> [Data records]

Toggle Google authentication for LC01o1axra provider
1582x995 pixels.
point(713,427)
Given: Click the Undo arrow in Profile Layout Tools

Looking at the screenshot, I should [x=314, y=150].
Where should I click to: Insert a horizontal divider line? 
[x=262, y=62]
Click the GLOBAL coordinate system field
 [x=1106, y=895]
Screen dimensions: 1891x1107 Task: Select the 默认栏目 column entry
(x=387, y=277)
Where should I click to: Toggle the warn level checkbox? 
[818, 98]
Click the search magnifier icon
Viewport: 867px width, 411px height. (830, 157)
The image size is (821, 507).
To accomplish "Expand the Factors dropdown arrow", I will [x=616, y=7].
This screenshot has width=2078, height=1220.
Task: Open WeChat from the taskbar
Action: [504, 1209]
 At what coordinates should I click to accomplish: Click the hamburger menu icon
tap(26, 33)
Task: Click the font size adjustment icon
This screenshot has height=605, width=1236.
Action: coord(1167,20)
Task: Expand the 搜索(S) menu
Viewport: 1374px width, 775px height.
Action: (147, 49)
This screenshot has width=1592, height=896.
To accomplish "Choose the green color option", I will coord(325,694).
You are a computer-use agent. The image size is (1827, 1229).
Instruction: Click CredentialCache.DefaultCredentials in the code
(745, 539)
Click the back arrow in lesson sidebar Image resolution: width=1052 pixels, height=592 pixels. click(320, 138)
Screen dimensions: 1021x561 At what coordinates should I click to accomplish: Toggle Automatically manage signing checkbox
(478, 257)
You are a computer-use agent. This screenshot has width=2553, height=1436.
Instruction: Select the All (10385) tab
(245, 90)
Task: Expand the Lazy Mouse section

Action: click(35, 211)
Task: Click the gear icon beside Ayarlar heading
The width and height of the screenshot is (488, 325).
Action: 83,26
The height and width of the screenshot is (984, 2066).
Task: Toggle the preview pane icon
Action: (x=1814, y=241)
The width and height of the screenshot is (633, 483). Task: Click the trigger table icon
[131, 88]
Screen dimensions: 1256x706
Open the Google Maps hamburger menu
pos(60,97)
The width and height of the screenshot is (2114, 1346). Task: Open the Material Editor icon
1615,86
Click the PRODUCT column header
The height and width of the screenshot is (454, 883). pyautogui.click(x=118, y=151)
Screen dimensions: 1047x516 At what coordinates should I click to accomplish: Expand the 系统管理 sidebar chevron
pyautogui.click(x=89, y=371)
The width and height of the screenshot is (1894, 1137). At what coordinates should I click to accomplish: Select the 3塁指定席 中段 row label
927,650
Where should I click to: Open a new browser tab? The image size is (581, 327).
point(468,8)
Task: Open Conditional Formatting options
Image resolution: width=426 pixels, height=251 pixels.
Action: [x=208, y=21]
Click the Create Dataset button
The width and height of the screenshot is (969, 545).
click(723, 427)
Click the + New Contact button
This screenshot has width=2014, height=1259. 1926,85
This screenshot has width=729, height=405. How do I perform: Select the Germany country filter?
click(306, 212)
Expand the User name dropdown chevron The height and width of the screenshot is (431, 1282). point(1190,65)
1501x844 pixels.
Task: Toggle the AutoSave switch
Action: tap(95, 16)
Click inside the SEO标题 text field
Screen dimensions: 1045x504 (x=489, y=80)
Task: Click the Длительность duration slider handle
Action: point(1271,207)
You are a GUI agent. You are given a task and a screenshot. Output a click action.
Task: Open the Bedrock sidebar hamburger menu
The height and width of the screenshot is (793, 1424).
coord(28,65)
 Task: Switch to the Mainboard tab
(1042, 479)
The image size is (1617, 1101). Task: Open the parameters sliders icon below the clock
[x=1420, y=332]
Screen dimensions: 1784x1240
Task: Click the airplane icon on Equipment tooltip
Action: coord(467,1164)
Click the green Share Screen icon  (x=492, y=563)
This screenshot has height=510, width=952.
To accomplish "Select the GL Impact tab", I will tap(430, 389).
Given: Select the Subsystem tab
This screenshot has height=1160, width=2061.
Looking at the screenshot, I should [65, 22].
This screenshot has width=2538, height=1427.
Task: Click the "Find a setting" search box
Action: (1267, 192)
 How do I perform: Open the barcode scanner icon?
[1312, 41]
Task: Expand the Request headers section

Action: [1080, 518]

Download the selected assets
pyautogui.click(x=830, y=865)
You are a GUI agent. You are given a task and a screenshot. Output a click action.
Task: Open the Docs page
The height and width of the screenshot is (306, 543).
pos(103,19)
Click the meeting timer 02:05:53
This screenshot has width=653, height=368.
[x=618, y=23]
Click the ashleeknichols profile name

> [Assignment] Could the entire listing be reproduced without any alteration?

> [Result below]
Toggle Google authentication for LC01o1axra provider
1582x995 pixels.
point(713,427)
Given: Click the Undo arrow in Profile Layout Tools

Looking at the screenshot, I should [x=314, y=150].
Where should I click to: Insert a horizontal divider line? 
[x=262, y=62]
Click the GLOBAL coordinate system field
 [x=1106, y=895]
Screen dimensions: 1891x1107 Task: Select the 默认栏目 column entry
(x=387, y=277)
Where should I click to: Toggle the warn level checkbox? 
[818, 98]
Click the search magnifier icon
Viewport: 867px width, 411px height. (830, 157)
The image size is (821, 507).
To accomplish "Expand the Factors dropdown arrow", I will [x=616, y=7].
This screenshot has width=2078, height=1220.
Task: Open WeChat from the taskbar
Action: [504, 1209]
 At what coordinates should I click to accomplish: Click the hamburger menu icon
tap(26, 33)
Task: Click the font size adjustment icon
This screenshot has height=605, width=1236.
Action: coord(1167,20)
Task: Expand the 搜索(S) menu
Viewport: 1374px width, 775px height.
Action: (147, 49)
This screenshot has width=1592, height=896.
To accomplish "Choose the green color option", I will coord(325,694).
You are a computer-use agent. The image size is (1827, 1229).
Instruction: Click CredentialCache.DefaultCredentials in the code
(745, 539)
Click the back arrow in lesson sidebar Image resolution: width=1052 pixels, height=592 pixels. click(320, 138)
Screen dimensions: 1021x561 At what coordinates should I click to accomplish: Toggle Automatically manage signing checkbox
(478, 257)
You are a computer-use agent. This screenshot has width=2553, height=1436.
Instruction: Select the All (10385) tab
(245, 90)
Task: Expand the Lazy Mouse section

Action: click(35, 211)
Task: Click the gear icon beside Ayarlar heading
The width and height of the screenshot is (488, 325).
Action: 83,26
The height and width of the screenshot is (984, 2066).
Task: Toggle the preview pane icon
Action: (x=1814, y=241)
The width and height of the screenshot is (633, 483). Task: Click the trigger table icon
[131, 88]
Screen dimensions: 1256x706
Open the Google Maps hamburger menu
pos(60,97)
The width and height of the screenshot is (2114, 1346). Task: Open the Material Editor icon
1615,86
Click the PRODUCT column header
The height and width of the screenshot is (454, 883). pyautogui.click(x=118, y=151)
Screen dimensions: 1047x516 At what coordinates should I click to accomplish: Expand the 系统管理 sidebar chevron
pyautogui.click(x=89, y=371)
The width and height of the screenshot is (1894, 1137). At what coordinates should I click to accomplish: Select the 3塁指定席 中段 row label
927,650
Where should I click to: Open a new browser tab? The image size is (581, 327).
point(468,8)
Task: Open Conditional Formatting options
Image resolution: width=426 pixels, height=251 pixels.
Action: [x=208, y=21]
Click the Create Dataset button
The width and height of the screenshot is (969, 545).
click(723, 427)
Click the + New Contact button
This screenshot has width=2014, height=1259. 1926,85
This screenshot has width=729, height=405. How do I perform: Select the Germany country filter?
click(306, 212)
Expand the User name dropdown chevron The height and width of the screenshot is (431, 1282). point(1190,65)
1501x844 pixels.
Task: Toggle the AutoSave switch
Action: tap(95, 16)
Click inside the SEO标题 text field
Screen dimensions: 1045x504 (x=489, y=80)
Task: Click the Длительность duration slider handle
Action: point(1271,207)
You are a GUI agent. You are given a task and a screenshot. Output a click action.
Task: Open the Bedrock sidebar hamburger menu
The height and width of the screenshot is (793, 1424).
coord(28,65)
 Task: Switch to the Mainboard tab
(1042, 479)
The image size is (1617, 1101). Task: Open the parameters sliders icon below the clock
[x=1420, y=332]
Screen dimensions: 1784x1240
Task: Click the airplane icon on Equipment tooltip
Action: coord(467,1164)
Click the green Share Screen icon  (x=492, y=563)
This screenshot has height=510, width=952.
To accomplish "Select the GL Impact tab", I will tap(430, 389).
Given: Select the Subsystem tab
This screenshot has height=1160, width=2061.
Looking at the screenshot, I should [65, 22].
This screenshot has width=2538, height=1427.
Task: Click the "Find a setting" search box
Action: (1267, 192)
 How do I perform: Open the barcode scanner icon?
[1312, 41]
Task: Expand the Request headers section

Action: [1080, 518]

Download the selected assets
pyautogui.click(x=830, y=865)
You are a GUI agent. You are given a task and a screenshot. Output a click action.
Task: Open the Docs page
The height and width of the screenshot is (306, 543).
pos(103,19)
Click the meeting timer 02:05:53
This screenshot has width=653, height=368.
[x=618, y=23]
Click the ashleeknichols profile name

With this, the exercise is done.